= BRIEF =
Revise all of the following records so that every "Where should I click to" reads "Where do I click to", leaving everything else unchanged.

= TASK DATA =
::::
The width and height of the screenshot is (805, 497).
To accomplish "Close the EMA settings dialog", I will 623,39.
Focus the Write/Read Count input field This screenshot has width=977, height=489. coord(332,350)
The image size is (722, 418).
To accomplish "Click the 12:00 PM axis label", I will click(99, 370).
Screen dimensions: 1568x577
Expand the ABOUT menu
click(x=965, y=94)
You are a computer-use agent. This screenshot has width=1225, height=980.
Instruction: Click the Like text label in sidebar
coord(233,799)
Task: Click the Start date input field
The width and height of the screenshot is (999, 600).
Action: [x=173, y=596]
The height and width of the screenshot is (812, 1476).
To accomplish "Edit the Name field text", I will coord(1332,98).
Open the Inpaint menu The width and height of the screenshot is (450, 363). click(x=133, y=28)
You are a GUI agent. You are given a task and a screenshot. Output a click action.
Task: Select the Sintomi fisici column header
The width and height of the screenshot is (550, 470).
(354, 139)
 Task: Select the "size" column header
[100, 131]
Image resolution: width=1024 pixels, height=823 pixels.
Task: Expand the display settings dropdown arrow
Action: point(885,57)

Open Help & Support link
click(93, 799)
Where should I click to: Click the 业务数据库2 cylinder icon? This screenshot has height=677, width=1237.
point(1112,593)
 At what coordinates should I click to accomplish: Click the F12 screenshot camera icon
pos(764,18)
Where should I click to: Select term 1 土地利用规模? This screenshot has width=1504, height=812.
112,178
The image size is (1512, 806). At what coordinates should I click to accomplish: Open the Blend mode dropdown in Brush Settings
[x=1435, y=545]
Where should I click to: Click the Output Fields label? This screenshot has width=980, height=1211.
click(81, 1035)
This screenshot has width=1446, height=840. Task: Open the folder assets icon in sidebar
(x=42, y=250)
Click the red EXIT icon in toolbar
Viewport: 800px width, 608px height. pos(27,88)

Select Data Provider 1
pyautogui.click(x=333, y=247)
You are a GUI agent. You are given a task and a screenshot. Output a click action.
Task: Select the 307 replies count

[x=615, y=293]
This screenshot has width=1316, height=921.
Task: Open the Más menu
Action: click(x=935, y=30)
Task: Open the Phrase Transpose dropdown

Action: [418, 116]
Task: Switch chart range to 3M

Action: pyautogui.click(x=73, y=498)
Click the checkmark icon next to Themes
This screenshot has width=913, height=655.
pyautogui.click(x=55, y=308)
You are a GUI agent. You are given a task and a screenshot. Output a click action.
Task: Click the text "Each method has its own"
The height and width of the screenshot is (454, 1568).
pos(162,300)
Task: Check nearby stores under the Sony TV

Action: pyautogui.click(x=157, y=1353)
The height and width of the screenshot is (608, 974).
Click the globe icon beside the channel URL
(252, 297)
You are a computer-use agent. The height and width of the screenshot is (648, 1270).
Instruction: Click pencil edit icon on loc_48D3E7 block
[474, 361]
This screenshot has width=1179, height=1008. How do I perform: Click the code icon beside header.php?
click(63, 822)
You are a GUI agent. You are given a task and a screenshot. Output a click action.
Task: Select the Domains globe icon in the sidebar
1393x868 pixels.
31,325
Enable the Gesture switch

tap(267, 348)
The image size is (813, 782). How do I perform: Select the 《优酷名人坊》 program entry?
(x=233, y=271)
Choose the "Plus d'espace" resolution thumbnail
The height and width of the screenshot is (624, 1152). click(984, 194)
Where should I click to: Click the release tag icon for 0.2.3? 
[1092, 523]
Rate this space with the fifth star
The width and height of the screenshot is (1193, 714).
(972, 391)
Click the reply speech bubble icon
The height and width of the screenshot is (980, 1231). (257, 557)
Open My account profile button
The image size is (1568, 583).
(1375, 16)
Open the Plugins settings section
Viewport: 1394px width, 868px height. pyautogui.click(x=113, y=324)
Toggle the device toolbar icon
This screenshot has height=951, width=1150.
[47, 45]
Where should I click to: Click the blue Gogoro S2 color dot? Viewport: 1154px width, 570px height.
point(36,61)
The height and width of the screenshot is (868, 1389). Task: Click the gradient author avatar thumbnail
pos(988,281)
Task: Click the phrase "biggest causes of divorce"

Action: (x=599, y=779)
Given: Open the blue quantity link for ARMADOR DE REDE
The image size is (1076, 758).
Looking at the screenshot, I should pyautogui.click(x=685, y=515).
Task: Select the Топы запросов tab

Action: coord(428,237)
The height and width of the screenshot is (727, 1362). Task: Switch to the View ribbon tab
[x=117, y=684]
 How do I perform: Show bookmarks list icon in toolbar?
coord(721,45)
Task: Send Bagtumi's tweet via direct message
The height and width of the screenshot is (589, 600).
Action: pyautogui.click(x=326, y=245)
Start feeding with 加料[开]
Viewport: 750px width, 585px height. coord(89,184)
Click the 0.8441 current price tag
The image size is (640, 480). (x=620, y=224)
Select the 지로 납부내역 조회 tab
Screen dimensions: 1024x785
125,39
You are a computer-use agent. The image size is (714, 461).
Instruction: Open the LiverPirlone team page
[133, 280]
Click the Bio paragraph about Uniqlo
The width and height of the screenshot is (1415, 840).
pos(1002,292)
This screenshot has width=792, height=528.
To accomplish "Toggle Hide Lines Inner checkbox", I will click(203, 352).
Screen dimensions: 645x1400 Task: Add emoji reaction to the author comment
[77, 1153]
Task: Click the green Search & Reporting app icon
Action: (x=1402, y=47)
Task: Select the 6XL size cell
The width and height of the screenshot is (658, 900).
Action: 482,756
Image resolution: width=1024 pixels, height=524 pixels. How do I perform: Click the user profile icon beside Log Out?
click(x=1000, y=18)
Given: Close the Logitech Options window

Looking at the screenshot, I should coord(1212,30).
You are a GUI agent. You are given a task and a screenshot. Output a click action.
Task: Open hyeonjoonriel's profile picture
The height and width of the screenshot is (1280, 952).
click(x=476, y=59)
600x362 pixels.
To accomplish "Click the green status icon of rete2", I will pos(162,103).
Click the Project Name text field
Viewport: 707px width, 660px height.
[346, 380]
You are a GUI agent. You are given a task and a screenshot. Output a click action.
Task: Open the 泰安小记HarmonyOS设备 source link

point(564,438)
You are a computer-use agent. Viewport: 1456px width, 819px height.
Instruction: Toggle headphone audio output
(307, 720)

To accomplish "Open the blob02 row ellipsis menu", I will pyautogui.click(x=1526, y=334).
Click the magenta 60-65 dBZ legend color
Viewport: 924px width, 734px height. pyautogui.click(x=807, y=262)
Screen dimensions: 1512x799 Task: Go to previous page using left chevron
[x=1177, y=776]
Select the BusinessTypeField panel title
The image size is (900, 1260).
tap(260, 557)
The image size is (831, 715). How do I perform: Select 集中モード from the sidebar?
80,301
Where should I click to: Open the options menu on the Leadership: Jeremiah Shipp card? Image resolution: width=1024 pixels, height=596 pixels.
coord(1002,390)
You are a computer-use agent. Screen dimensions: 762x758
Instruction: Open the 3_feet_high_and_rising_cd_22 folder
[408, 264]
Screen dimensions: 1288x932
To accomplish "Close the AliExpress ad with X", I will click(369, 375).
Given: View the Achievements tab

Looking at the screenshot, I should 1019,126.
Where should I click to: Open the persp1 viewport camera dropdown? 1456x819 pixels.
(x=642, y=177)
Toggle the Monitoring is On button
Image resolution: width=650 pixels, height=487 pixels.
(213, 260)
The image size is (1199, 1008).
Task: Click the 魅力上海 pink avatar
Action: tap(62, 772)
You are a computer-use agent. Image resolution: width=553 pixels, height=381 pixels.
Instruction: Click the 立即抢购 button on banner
::::
= PROBLEM SOLUTION =
The width and height of the screenshot is (805, 497).
To accomplish "Close the EMA settings dialog", I will 623,39.
Focus the Write/Read Count input field This screenshot has width=977, height=489. coord(332,350)
The image size is (722, 418).
To accomplish "Click the 12:00 PM axis label", I will click(99, 370).
Screen dimensions: 1568x577
Expand the ABOUT menu
click(x=965, y=94)
You are a computer-use agent. This screenshot has width=1225, height=980.
Instruction: Click the Like text label in sidebar
coord(233,799)
Task: Click the Start date input field
The width and height of the screenshot is (999, 600).
Action: [x=173, y=596]
The height and width of the screenshot is (812, 1476).
To accomplish "Edit the Name field text", I will coord(1332,98).
Open the Inpaint menu The width and height of the screenshot is (450, 363). click(x=133, y=28)
You are a GUI agent. You are given a task and a screenshot. Output a click action.
Task: Select the Sintomi fisici column header
The width and height of the screenshot is (550, 470).
(354, 139)
 Task: Select the "size" column header
[100, 131]
Image resolution: width=1024 pixels, height=823 pixels.
Task: Expand the display settings dropdown arrow
Action: point(885,57)

Open Help & Support link
click(93, 799)
Where do I click to: Click the 业务数据库2 cylinder icon? This screenshot has height=677, width=1237.
point(1112,593)
 At what coordinates should I click to accomplish: Click the F12 screenshot camera icon
pos(764,18)
Where do I click to: Select term 1 土地利用规模? This screenshot has width=1504, height=812.
112,178
The image size is (1512, 806). At what coordinates should I click to accomplish: Open the Blend mode dropdown in Brush Settings
[x=1435, y=545]
Where do I click to: Click the Output Fields label? This screenshot has width=980, height=1211.
click(81, 1035)
This screenshot has width=1446, height=840. Task: Open the folder assets icon in sidebar
(x=42, y=250)
Click the red EXIT icon in toolbar
Viewport: 800px width, 608px height. pos(27,88)

Select Data Provider 1
pyautogui.click(x=333, y=247)
You are a GUI agent. You are given a task and a screenshot. Output a click action.
Task: Select the 307 replies count

[x=615, y=293]
This screenshot has width=1316, height=921.
Task: Open the Más menu
Action: click(x=935, y=30)
Task: Open the Phrase Transpose dropdown

Action: [418, 116]
Task: Switch chart range to 3M

Action: pyautogui.click(x=73, y=498)
Click the checkmark icon next to Themes
This screenshot has width=913, height=655.
pyautogui.click(x=55, y=308)
You are a GUI agent. You are given a task and a screenshot. Output a click action.
Task: Click the text "Each method has its own"
The height and width of the screenshot is (454, 1568).
pos(162,300)
Task: Check nearby stores under the Sony TV

Action: pyautogui.click(x=157, y=1353)
The height and width of the screenshot is (608, 974).
Click the globe icon beside the channel URL
(252, 297)
You are a computer-use agent. The height and width of the screenshot is (648, 1270).
Instruction: Click pencil edit icon on loc_48D3E7 block
[474, 361]
This screenshot has width=1179, height=1008. How do I perform: Click the code icon beside header.php?
click(63, 822)
You are a GUI agent. You are given a task and a screenshot. Output a click action.
Task: Select the Domains globe icon in the sidebar
1393x868 pixels.
31,325
Enable the Gesture switch

tap(267, 348)
The image size is (813, 782). How do I perform: Select the 《优酷名人坊》 program entry?
(x=233, y=271)
Choose the "Plus d'espace" resolution thumbnail
The height and width of the screenshot is (624, 1152). click(984, 194)
Where do I click to: Click the release tag icon for 0.2.3? 
[1092, 523]
Rate this space with the fifth star
The width and height of the screenshot is (1193, 714).
(972, 391)
Click the reply speech bubble icon
The height and width of the screenshot is (980, 1231). (257, 557)
Open My account profile button
The image size is (1568, 583).
(1375, 16)
Open the Plugins settings section
Viewport: 1394px width, 868px height. pyautogui.click(x=113, y=324)
Toggle the device toolbar icon
This screenshot has height=951, width=1150.
[47, 45]
Where do I click to: Click the blue Gogoro S2 color dot? Viewport: 1154px width, 570px height.
point(36,61)
The height and width of the screenshot is (868, 1389). Task: Click the gradient author avatar thumbnail
pos(988,281)
Task: Click the phrase "biggest causes of divorce"

Action: (x=599, y=779)
Given: Open the blue quantity link for ARMADOR DE REDE
The image size is (1076, 758).
Looking at the screenshot, I should pyautogui.click(x=685, y=515).
Task: Select the Топы запросов tab

Action: coord(428,237)
The height and width of the screenshot is (727, 1362). Task: Switch to the View ribbon tab
[x=117, y=684]
 How do I perform: Show bookmarks list icon in toolbar?
coord(721,45)
Task: Send Bagtumi's tweet via direct message
The height and width of the screenshot is (589, 600).
Action: pyautogui.click(x=326, y=245)
Start feeding with 加料[开]
Viewport: 750px width, 585px height. coord(89,184)
Click the 0.8441 current price tag
The image size is (640, 480). (x=620, y=224)
Select the 지로 납부내역 조회 tab
Screen dimensions: 1024x785
125,39
You are a computer-use agent. The image size is (714, 461).
Instruction: Open the LiverPirlone team page
[133, 280]
Click the Bio paragraph about Uniqlo
The width and height of the screenshot is (1415, 840).
pos(1002,292)
This screenshot has width=792, height=528.
To accomplish "Toggle Hide Lines Inner checkbox", I will click(203, 352).
Screen dimensions: 645x1400 Task: Add emoji reaction to the author comment
[77, 1153]
Task: Click the green Search & Reporting app icon
Action: (x=1402, y=47)
Task: Select the 6XL size cell
The width and height of the screenshot is (658, 900).
Action: 482,756
Image resolution: width=1024 pixels, height=524 pixels. How do I perform: Click the user profile icon beside Log Out?
click(x=1000, y=18)
Given: Close the Logitech Options window

Looking at the screenshot, I should coord(1212,30).
You are a GUI agent. You are given a task and a screenshot. Output a click action.
Task: Open hyeonjoonriel's profile picture
The height and width of the screenshot is (1280, 952).
click(x=476, y=59)
600x362 pixels.
To accomplish "Click the green status icon of rete2", I will pos(162,103).
Click the Project Name text field
Viewport: 707px width, 660px height.
[346, 380]
You are a GUI agent. You are given a task and a screenshot. Output a click action.
Task: Open the 泰安小记HarmonyOS设备 source link

point(564,438)
You are a computer-use agent. Viewport: 1456px width, 819px height.
Instruction: Toggle headphone audio output
(307, 720)

To accomplish "Open the blob02 row ellipsis menu", I will pyautogui.click(x=1526, y=334).
Click the magenta 60-65 dBZ legend color
Viewport: 924px width, 734px height. pyautogui.click(x=807, y=262)
Screen dimensions: 1512x799 Task: Go to previous page using left chevron
[x=1177, y=776]
Select the BusinessTypeField panel title
The image size is (900, 1260).
tap(260, 557)
The image size is (831, 715). How do I perform: Select 集中モード from the sidebar?
80,301
Where do I click to: Open the options menu on the Leadership: Jeremiah Shipp card? Image resolution: width=1024 pixels, height=596 pixels.
coord(1002,390)
You are a computer-use agent. Screen dimensions: 762x758
Instruction: Open the 3_feet_high_and_rising_cd_22 folder
[408, 264]
Screen dimensions: 1288x932
To accomplish "Close the AliExpress ad with X", I will click(369, 375).
Given: View the Achievements tab

Looking at the screenshot, I should 1019,126.
Where do I click to: Open the persp1 viewport camera dropdown? 1456x819 pixels.
(x=642, y=177)
Toggle the Monitoring is On button
Image resolution: width=650 pixels, height=487 pixels.
(213, 260)
The image size is (1199, 1008).
Task: Click the 魅力上海 pink avatar
Action: tap(62, 772)
You are a computer-use agent. Image resolution: width=553 pixels, height=381 pixels.
Instruction: Click the 立即抢购 button on banner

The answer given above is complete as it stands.